CHICAGO, Ill., October 24, 2005 —Scott Grove, an award-winning American artist and studio furniture maker, is showing one of his new gem tables this week at the Twelfth Annual International Exposition of Sculpture Objects & Functional Art (SOFA) in Chicago, represented in Booth #528 by Function+Art, a local gallery. Called Poly Idol, this new gem table is based on Tutankhamen’s funereal trappings and is reflective of the hidden treasures found in the Pharaoh’s tomb.
Grove first saw the King Tut’s exhibition in New York City in the 1970’s and was profoundly affected by the collection. Today his artwork reflects and interprets the awe he felt for the mysteries of the Boy King, and he looks forward to viewing the next exhibition currently touring the United States.
“The idea of finding and uncovering hidden treasures has always fascinated me,” said Grove. “My latest artwork reveals jeweled mysteries much as Tut’s tomb discovery did.”
Poly Idol is a combination of aboriginal-styled wood pedestals that mimic some of the shaped wood found in the Tut exhibit, displaying a gem-encrusted top reminiscent of Tut’s jewelry, covered by a “fabric” sheet. The intriguing part of this piece is that the “sheet” is trompe l’oeil carved from a solid piece of domestic sycamore covering a relic-like alter of inlaid sterling silver and semi-precious gems of malachite, mother-of-pearl, onyx, lapis, goldstone, and others. Many of the stones that Grove uses are in King Tut’s artifacts and color palette.
Grove said, “It’s as if this table has been stored in my grandmother’s basement, only to be discovered once again as the sheet is pulled back.” Grove’s work focuses on the concept of discovery and unknown mystery. “The mystery of a ‘buried treasure’ brings out the child’s curiosity in me,” he added.
Grove’s artwork encourages viewers to discover the nature of the piece and spend time viewing it. There is a delayed response as observers comprehend the idea of treasure hidden beneath the sheet, and it begs the questions – What is it? How old is this? How long has it been here? These questions are the same Grove had when he first saw the Tut exhibit.

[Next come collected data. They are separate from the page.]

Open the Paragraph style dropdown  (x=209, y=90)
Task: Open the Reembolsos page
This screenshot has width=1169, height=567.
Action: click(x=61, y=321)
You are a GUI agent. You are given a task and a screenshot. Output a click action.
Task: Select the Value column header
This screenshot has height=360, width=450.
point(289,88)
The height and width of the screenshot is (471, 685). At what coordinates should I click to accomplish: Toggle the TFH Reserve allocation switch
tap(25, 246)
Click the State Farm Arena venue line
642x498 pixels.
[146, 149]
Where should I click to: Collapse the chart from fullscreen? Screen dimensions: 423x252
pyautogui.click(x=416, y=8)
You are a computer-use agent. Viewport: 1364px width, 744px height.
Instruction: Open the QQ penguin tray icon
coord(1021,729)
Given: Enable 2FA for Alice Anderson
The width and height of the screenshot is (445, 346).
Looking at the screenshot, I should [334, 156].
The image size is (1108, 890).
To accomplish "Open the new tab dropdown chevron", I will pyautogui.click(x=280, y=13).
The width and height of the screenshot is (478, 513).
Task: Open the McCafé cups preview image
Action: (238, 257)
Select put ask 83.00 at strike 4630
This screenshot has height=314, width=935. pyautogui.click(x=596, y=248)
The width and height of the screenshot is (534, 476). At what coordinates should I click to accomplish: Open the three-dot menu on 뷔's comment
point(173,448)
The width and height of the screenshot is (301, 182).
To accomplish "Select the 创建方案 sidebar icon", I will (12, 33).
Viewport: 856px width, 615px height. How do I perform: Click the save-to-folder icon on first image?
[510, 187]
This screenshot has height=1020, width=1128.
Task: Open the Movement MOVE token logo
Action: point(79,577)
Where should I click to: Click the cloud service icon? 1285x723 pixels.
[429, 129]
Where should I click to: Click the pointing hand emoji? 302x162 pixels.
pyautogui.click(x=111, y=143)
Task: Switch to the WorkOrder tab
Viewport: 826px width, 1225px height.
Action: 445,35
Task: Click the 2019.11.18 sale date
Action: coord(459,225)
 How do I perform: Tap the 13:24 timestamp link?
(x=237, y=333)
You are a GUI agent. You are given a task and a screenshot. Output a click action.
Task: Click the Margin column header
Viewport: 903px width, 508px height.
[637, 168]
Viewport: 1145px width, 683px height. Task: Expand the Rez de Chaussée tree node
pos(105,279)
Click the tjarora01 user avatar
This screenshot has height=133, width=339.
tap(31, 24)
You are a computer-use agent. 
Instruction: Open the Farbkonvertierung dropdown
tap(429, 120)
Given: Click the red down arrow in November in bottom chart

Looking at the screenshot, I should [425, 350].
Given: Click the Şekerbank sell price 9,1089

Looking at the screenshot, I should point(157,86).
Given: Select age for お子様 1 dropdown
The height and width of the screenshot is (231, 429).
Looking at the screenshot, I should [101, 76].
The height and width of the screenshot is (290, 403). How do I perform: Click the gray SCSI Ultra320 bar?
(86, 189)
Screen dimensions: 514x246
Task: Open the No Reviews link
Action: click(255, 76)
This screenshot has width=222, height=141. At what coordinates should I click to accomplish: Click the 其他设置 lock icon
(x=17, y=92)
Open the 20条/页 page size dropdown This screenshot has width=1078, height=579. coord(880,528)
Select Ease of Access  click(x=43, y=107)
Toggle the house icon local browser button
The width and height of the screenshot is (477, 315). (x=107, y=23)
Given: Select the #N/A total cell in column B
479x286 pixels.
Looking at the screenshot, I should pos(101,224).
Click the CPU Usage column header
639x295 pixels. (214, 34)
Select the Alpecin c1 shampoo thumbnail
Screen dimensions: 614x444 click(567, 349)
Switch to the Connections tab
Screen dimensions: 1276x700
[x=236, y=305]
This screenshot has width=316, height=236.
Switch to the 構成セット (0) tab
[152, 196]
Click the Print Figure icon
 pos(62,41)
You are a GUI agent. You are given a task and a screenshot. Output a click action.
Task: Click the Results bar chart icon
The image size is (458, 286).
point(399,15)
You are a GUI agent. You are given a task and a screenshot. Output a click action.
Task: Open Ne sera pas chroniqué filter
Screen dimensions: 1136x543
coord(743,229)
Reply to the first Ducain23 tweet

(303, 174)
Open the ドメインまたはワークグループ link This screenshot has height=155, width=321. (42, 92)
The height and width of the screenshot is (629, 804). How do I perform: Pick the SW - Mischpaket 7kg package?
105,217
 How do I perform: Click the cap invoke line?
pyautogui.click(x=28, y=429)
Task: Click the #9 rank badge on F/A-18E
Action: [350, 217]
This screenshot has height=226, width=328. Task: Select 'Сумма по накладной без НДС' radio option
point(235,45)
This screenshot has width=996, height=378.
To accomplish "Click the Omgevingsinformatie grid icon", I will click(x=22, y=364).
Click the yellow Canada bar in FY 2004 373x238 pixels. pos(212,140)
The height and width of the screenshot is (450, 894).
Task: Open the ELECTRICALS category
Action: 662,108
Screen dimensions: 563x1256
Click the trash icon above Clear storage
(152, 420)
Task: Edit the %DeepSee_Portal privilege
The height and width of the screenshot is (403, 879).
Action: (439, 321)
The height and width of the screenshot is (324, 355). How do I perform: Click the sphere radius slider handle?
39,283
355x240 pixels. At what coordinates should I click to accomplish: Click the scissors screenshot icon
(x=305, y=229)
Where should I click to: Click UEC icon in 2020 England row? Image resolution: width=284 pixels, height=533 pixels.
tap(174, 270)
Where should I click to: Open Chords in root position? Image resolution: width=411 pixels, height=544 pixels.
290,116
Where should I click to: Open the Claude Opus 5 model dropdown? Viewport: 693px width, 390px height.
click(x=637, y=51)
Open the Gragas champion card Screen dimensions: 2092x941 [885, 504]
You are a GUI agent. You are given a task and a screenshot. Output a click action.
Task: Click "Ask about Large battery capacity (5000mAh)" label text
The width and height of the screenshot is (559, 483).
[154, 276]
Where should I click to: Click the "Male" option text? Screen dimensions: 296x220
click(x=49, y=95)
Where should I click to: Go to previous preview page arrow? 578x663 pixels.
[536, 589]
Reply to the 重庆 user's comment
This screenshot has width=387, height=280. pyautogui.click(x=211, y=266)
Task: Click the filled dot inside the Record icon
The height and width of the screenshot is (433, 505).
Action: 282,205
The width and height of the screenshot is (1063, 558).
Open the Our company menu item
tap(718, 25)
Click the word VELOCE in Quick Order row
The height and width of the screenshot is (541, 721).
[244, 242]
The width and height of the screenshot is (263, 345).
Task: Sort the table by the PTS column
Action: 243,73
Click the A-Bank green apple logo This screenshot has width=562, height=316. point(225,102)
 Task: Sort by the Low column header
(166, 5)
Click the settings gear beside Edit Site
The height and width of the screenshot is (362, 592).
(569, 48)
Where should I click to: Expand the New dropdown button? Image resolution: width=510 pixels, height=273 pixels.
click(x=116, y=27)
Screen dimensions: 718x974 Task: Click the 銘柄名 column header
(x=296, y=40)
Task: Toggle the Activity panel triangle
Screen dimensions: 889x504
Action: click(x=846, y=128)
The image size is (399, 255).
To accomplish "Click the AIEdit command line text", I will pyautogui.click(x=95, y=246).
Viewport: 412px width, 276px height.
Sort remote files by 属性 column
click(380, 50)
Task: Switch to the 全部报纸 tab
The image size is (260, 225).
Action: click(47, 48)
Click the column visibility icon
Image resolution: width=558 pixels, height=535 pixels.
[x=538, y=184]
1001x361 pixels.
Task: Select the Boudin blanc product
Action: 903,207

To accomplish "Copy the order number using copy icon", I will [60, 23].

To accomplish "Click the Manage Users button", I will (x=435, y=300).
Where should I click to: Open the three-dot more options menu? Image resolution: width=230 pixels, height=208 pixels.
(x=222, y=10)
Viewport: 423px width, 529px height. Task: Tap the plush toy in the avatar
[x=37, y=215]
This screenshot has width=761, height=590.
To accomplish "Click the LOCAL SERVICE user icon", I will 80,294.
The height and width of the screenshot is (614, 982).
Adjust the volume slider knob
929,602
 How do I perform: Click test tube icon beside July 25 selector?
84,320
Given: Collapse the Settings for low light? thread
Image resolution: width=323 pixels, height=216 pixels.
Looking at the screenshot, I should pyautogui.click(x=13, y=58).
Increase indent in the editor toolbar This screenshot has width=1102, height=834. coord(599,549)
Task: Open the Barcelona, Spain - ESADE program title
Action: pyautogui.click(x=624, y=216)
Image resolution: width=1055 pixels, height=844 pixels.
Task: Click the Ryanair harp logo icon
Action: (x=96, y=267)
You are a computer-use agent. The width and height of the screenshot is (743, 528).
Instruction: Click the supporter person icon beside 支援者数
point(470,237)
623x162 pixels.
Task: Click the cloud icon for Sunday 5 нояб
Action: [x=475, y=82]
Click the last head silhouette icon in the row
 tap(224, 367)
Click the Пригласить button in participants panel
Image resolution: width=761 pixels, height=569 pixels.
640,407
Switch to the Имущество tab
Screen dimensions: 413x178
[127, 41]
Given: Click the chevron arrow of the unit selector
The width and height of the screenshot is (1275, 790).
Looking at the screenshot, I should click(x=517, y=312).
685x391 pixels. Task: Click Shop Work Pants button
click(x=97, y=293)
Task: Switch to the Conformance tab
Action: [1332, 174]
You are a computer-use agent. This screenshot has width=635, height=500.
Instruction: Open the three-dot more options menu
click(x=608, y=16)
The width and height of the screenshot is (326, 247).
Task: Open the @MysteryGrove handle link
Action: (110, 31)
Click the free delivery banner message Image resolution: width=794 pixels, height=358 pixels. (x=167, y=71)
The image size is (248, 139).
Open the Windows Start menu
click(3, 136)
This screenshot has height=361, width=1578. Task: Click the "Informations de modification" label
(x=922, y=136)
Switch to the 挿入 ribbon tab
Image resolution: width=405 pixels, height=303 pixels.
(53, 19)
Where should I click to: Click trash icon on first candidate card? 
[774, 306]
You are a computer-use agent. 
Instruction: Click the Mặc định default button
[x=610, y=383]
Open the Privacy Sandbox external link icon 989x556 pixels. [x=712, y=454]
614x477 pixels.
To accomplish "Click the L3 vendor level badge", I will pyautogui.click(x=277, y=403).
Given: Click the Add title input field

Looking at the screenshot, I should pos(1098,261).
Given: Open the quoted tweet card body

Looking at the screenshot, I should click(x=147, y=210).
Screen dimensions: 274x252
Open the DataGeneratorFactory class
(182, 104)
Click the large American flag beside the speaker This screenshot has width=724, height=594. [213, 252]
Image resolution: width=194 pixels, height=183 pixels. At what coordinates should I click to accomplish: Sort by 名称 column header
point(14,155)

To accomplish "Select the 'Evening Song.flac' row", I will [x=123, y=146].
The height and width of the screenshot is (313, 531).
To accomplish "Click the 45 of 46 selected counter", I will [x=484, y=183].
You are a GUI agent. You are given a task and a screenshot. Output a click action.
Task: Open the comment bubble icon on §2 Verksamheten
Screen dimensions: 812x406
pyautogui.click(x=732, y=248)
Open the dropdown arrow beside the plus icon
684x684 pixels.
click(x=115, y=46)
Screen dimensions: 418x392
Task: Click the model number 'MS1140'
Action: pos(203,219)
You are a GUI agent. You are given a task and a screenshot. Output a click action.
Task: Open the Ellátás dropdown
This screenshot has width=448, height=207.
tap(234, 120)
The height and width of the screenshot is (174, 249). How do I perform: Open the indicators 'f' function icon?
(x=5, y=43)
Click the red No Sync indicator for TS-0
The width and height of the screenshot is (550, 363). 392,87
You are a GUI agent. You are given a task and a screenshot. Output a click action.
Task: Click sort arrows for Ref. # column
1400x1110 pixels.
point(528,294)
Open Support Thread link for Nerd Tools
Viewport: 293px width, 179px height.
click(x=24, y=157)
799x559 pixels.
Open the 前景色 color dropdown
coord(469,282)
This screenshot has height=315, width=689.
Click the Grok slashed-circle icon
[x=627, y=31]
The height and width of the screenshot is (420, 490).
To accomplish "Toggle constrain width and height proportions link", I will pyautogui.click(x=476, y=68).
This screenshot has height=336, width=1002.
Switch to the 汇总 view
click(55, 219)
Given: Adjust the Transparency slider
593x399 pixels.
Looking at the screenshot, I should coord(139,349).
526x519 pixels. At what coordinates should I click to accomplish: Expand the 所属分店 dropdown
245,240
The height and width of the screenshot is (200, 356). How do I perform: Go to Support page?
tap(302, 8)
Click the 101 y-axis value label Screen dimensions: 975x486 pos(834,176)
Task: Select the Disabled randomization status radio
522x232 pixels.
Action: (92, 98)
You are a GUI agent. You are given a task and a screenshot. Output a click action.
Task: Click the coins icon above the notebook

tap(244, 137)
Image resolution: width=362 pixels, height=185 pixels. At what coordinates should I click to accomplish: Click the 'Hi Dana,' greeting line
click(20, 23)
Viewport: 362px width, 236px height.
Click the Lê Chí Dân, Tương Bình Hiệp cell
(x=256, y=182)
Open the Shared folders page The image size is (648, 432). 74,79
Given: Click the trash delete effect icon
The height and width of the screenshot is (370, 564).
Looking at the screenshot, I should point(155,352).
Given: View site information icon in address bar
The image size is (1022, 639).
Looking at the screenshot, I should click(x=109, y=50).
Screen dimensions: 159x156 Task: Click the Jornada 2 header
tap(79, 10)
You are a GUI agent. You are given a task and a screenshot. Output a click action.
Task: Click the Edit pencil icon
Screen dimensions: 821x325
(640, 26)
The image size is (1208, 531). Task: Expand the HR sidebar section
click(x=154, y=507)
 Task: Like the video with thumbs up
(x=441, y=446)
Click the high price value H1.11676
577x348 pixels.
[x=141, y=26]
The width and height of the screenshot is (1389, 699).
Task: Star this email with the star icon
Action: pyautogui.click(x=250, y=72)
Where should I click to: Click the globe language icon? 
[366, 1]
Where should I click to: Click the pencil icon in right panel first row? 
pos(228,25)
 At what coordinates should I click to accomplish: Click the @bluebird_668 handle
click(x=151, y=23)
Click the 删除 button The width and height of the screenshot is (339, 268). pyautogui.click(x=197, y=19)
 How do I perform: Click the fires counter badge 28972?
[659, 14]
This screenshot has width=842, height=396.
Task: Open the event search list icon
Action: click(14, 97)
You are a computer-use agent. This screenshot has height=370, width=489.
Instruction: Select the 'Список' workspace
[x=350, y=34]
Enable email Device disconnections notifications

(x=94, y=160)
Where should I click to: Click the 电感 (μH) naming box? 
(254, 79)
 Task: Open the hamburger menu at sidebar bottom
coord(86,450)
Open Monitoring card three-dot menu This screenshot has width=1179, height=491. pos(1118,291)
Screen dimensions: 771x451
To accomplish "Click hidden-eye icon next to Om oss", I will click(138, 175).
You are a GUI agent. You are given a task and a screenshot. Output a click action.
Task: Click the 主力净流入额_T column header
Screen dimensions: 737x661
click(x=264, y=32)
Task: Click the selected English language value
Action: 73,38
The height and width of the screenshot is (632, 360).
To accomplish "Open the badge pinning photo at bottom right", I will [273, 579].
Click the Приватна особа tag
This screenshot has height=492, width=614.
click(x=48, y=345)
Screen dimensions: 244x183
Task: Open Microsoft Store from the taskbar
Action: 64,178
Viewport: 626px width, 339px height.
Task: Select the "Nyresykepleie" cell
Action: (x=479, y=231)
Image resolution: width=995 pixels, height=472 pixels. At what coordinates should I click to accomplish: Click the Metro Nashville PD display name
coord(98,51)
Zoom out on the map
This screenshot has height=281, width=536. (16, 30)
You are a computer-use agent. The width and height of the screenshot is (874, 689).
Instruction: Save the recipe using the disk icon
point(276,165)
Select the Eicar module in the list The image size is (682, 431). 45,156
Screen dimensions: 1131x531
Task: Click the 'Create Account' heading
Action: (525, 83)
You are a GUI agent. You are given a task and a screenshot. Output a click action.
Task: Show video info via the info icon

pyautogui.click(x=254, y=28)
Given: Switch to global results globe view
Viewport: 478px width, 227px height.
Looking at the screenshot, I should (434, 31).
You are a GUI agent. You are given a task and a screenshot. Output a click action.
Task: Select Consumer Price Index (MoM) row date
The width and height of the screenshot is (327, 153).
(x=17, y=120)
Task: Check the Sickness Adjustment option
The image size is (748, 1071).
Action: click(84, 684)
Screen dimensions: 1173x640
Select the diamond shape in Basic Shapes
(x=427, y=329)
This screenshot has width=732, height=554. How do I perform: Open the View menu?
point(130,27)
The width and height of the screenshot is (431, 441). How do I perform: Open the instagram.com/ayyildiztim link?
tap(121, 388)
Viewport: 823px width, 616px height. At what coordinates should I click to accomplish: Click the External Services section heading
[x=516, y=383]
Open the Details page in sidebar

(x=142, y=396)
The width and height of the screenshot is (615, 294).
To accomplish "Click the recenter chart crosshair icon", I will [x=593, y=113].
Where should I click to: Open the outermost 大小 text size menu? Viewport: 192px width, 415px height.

His work is also characterized by touchable textures; he overwhelms his audience’s senses through three-dimensional carving and hand-rubbed finishes that bring out the wood’s color and depth. Using rhythmic patterns of gems set with subtle looseness entices the viewer to admire as well to touch these pieces.
“Scott’s artwork is a refreshing blend of fine craftsmanship and contemporary composition with innovative and unique themes that stimulate the senses,” said Scott Patria, director, Function+Art. “We’re happy to be showing his new gem table at SOFA.”
Function+Art is a nationally-recognized showcase for handcrafted Studio Furniture and the (functional) decorative object located in Chicago’s exciting West Loop. We passionately promote the coexistence of usefulness and beauty, and seek to obliterate the distinction between fine craft and fine art by featuring the work of artisans possessing a painter’s eye and a sculptor’s hands – primarily in wood, metal and ceramics. For more information, directions, or to view our extensive roster of talent, www.functionart.com
About Scott Grove
Scott Grove is an award-winning artist who creates unique contemporary art and works personally with architects, designers, collectors and others to ensure a creative solution that meets their desire and imaginative vision. Grove is a true craftsman who uses a broad media mix, ranging from wood to fiberglass to precious metals and semi-precious gems. Even with the newest of manmade materials and modern technology, his work reflects his respect for the traditional work ethic. Whether large installations or individual pieces, it is Grove’s exceptional skill and freedom from conventional design and thinking that allows him to produce such visually tantalizing artwork.